Dans une des salles du musée du Sport, des casiers de vestiaire tiennent lieu d’espaces d’exposition. L’un est consacré aux « sorciers blancs », Philippe Troussier et Paul Le Guen, entraîneurs en Afrique, l’autre met en regard deux histoires : l’ascension de Salif Keita, star du foot africain, qui joua à l’AS Saint-Étienne et à l’Olympique de Marseille dans les années 1960, et star du film de Cheik Doukouré le Ballon d’or  ; et le destin interrompu de Marc-Vivien Foé, footballeur camerounais qui a joué en Angleterre et en France, où il est mort d’une crise cardiaque en 2003. Une fibule, des babouches, des boîtes de lait concentré… Claude Boli a demandé à des joueurs de lui confier des objets personnels qui leur rappellent leur pays d’origine. Dans un coin, les « Drogba », sandales en plastique qui, sur les marchés d’Abidjan, portent le nom du footballeur. Suit un casier fermé pour dire l’impasse où sont les jeunes joueurs africains dont les contrats en France ne sont pas renouvelés. Et qui se retrouvent sans avenir et sans papiers.

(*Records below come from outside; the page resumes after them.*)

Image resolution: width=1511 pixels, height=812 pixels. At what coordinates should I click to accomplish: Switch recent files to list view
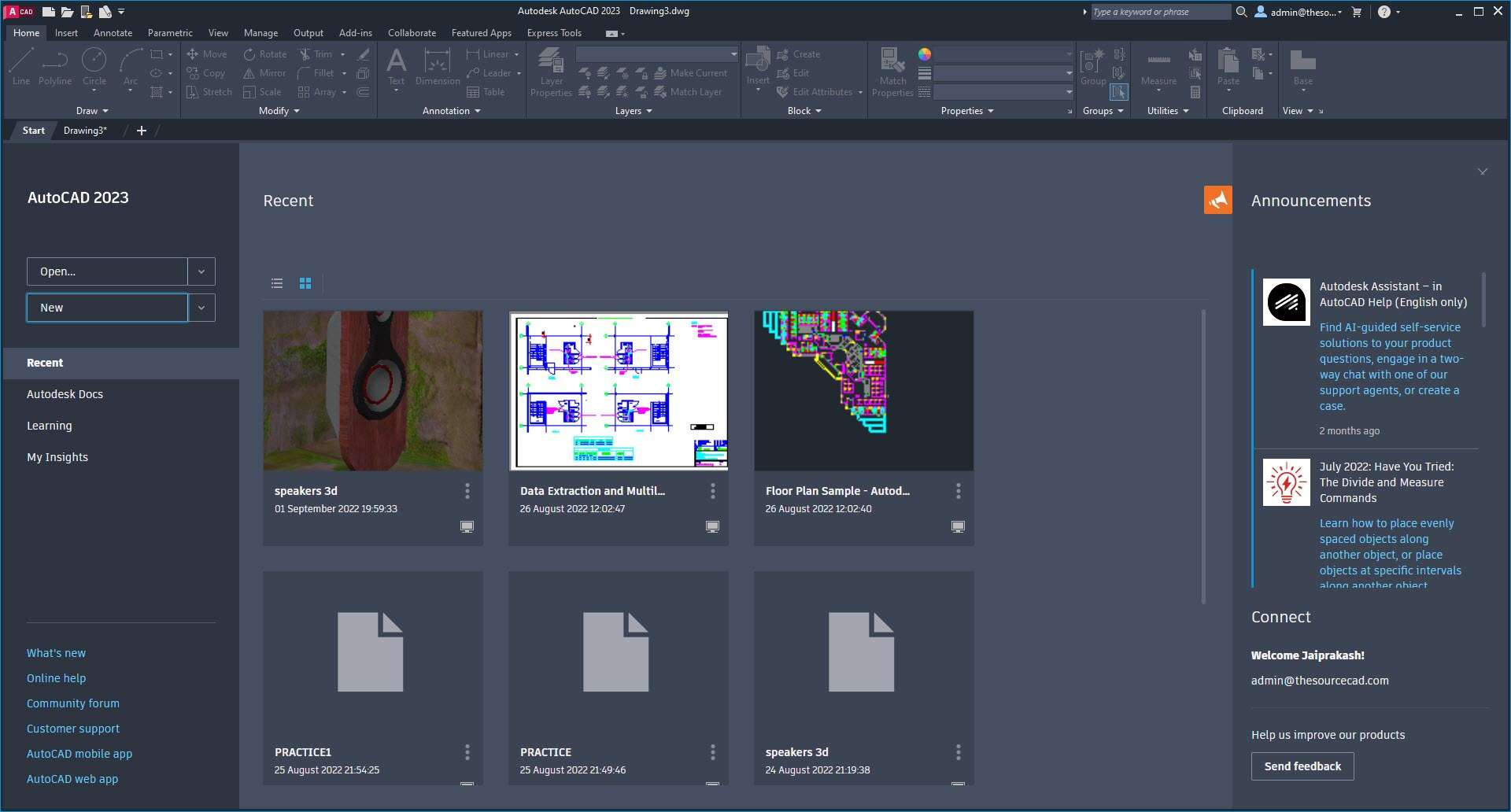277,283

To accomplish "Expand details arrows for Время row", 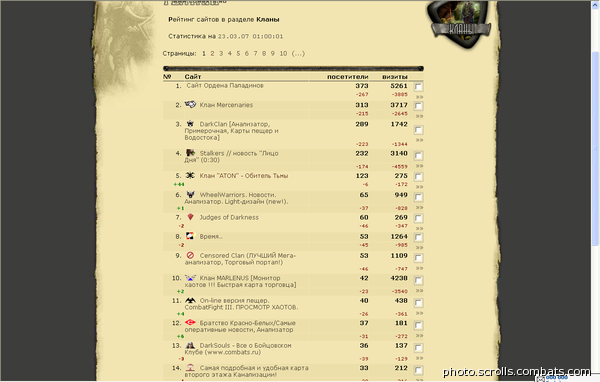I will [x=419, y=248].
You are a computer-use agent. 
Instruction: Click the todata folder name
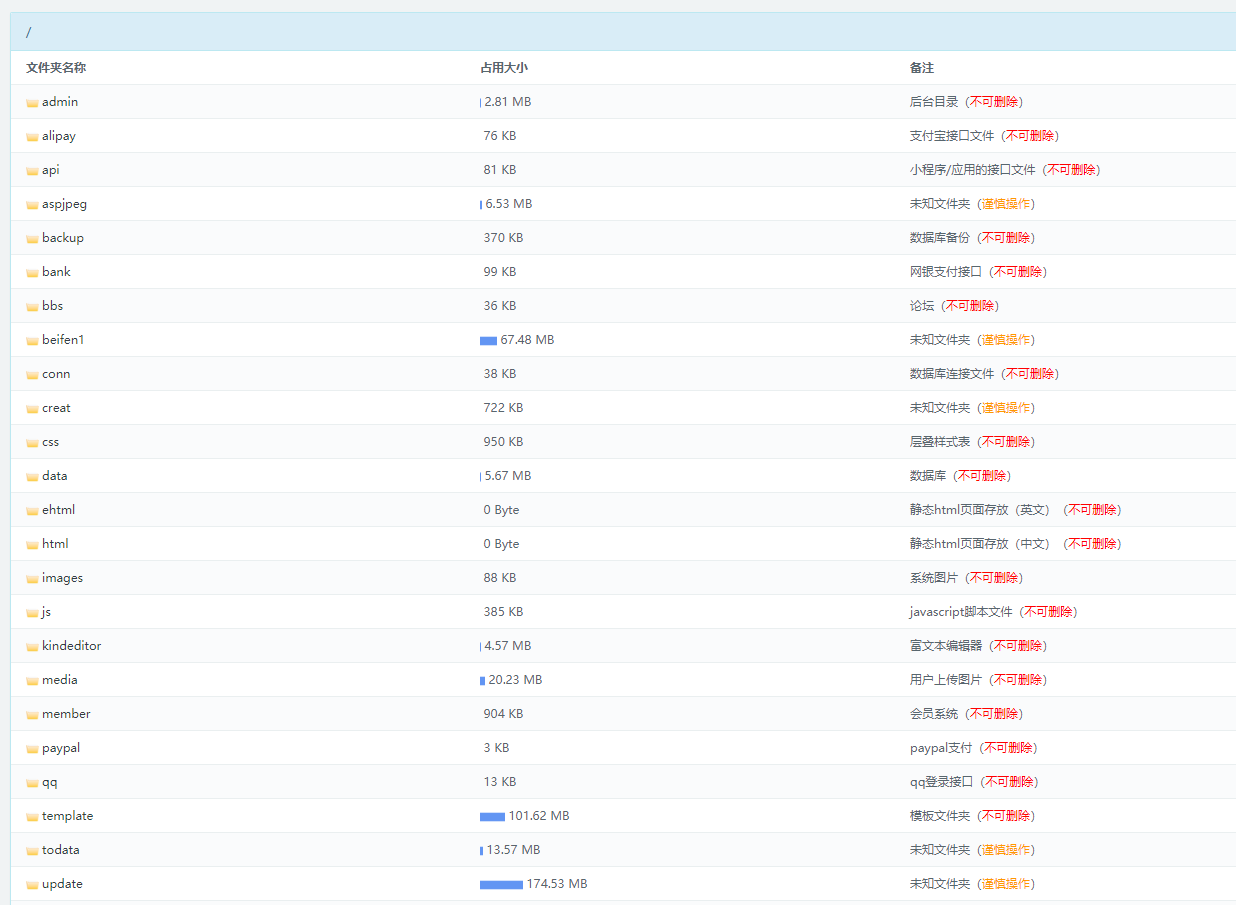(x=61, y=850)
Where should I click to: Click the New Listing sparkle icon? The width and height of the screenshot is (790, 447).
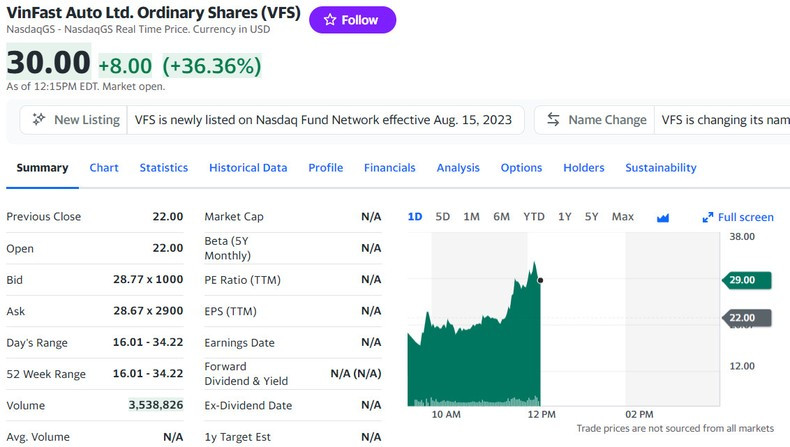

Sur un grand mur, des « joueurs de légende » s’affichent comme sur une page d’album Panini : Roger Milla, Mustapha Dahleb, Rachid Mekloufi, Mamadou Niang ou George Weah. Rien, dans l’exposition, sur le match France-Algérie de 2001. Mais un texte revient sur l’événement dans l’épais catalogue Football et Immigration concocté par Claude Boli, Yvan Gastaut et Fabrice Grognet : «  Le public qui siffle “la Marseillaise” exprime son tourment identitaire : Français, certes, mais d’origine maghrébine. […] Qui supporter ? Sa patrie ou celle de ses ancêtres ? […] Lorsqu’un choix s’impose le temps d’un match, les origines sont de retour. » « Zidane est né à Marseille, pourquoi les joueurs restent-ils figés dans leur statut d’immigrés ? » , peste Claude Boli, qui voudrait tordre le coup au « démon des origines » pour pouvoir réfléchir à la question des représentations. D’autant qu’en foot, la couleur qui compte, c’est celle du maillot.

[^2]: Football et immigration, histoires croisées, Cité nationale de l’histoire de l’immigration, Paris, XIIe, jusqu’au 17 octobre.